David Cameron has pledged to do away with planning rules that require property developers to build affordable homes for rent — an idea that aims to increase the building of homes for first-time buyers. The Conservatives know they have to deliver on the promises announced in their manifesto: namely that 200,000 starter homes will be built over the course of the next Parliament, reserved for first-time buyers under 40 and sold at 20 per cent below the market price. Mark Hayward, Managing Director of the National Association of Estate Agents, says that while this is good news, 200,000 homes “simply isn’t enough bricks and mortar to lift us out of the crisis we currently find ourselves in.”
So… will more be said about housing when George Osborne delivers his Autumn Statement on 25 November, alongside the government’s spending review? We’ll wait and see…
Recently it was reported that residents of an upmarket London suburb could be given football-style yellow and red cards for making too much noise in their back gardens. It seems that in this particular part of town, noisy lawnmowers and leafblowers are — ahem — totally offside (and manual tools are encouraged instead). If that sounds severe, consider this: we all have to respect our neighbours because most of us have them, and — more importantly — want to stay on the right side of them.
Noise seems to be the issue that causes most neighbourly disputes; and if it becomes too much it could be viewed as 'noise pollution', which can include everything from incessant dog barking and loud music to annoying alarm systems that keep going off. And then go on. And on. And on.

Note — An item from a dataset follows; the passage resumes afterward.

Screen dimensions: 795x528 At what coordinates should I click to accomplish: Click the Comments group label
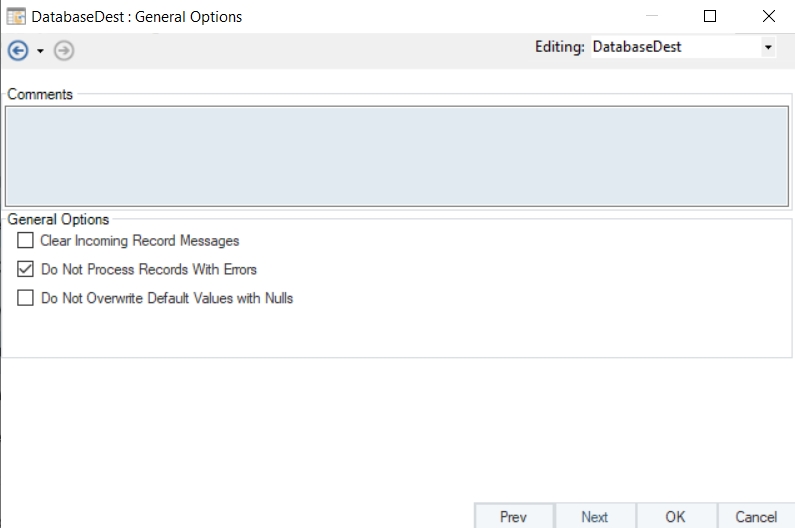[x=40, y=94]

Under the Noise Act 1996 your local authority is obliged to deal with any ‘nuisance’ noise and can issue an abatement notice to the offender — although, usually, an environmental health officer will visit them to see if the issue can be easily resolved. If a notice is issued and then ignored, the police and the courts will step in — and fines of up to £5000 can be issued. If you are in the process of buying a house, remember to ask your estate agent about any ongoing disputes the sellers may have with the neighbours.

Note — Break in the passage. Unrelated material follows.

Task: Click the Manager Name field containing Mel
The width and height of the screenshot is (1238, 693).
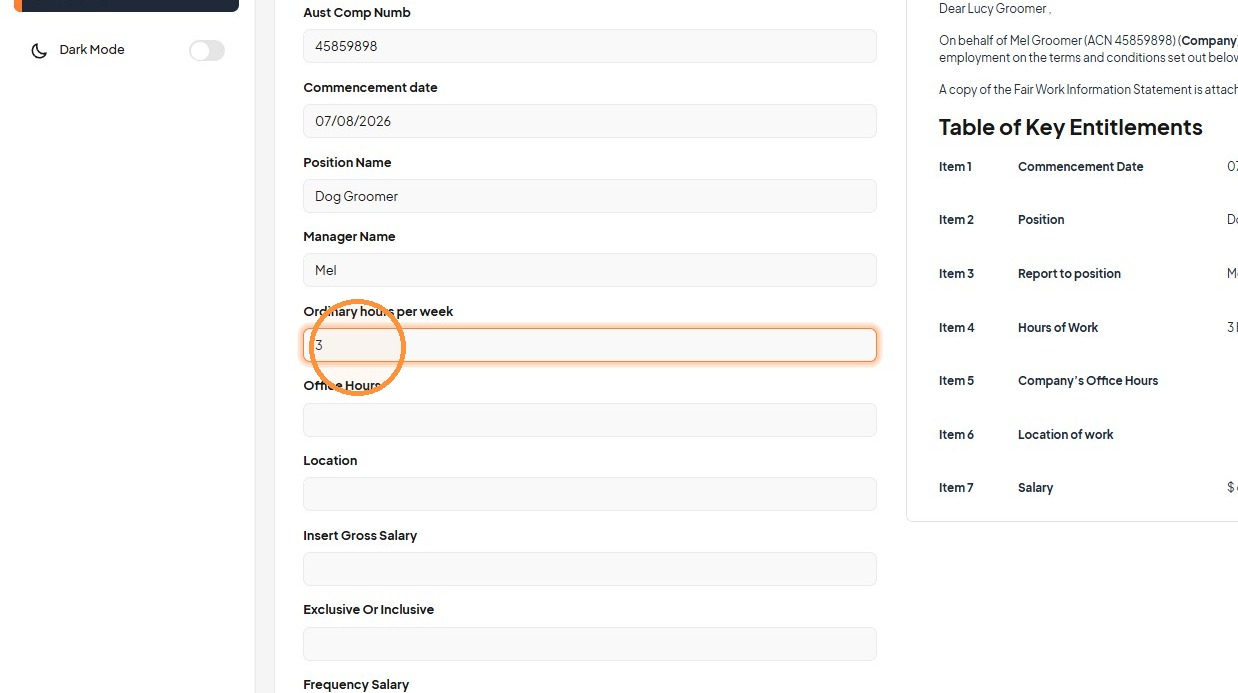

Landlords: some intriguing new research has just been published which shows the main features potential tenants look for in a rental property. For 30 per cent, the kitchen is very important; while a large main bedroom is a must for 28 per cent. A spacious living room was top of the list for 20 per cent of renters; while only 10 per cent said that a bathroom was important — and a measly two per cent were bothered about the garden.
Worryingly, the research revealed that renters take an average of just 60 seconds to decide if a property is right for them, and 63 per cent will decide to take a flat on their first viewing. So the message is, make sure that first impressions are good ones — and that the kitchen, main bedroom and living room are in tip-top shape…
Since the financial crisis, getting a mortgage has not been easy. And that's putting it mildly because many banks and building societies simply pulled up the money-lending drawbridge. Moves have been made recently to get the market working again — but new research has found that only 12 per cent of adults think access to mortgages has improved in the last five years.
It's not all doom and gloom: the same report highlighted that UK renters now believe that saving for a deposit, finding an affordable property and getting a mortgage is less of a problem than it was last year. So if you are about to apply for a mortgage, the key questions you need to ask are: do you have your finances under control — and what can you afford for a deposit? Go prepared because a lender will want to know the gap between your monthly spendings and your income; and as tighter controls have come in, expect to be asked questions about childcare, loans, energy bills, mobile phone contracts, gym membership and even food bills.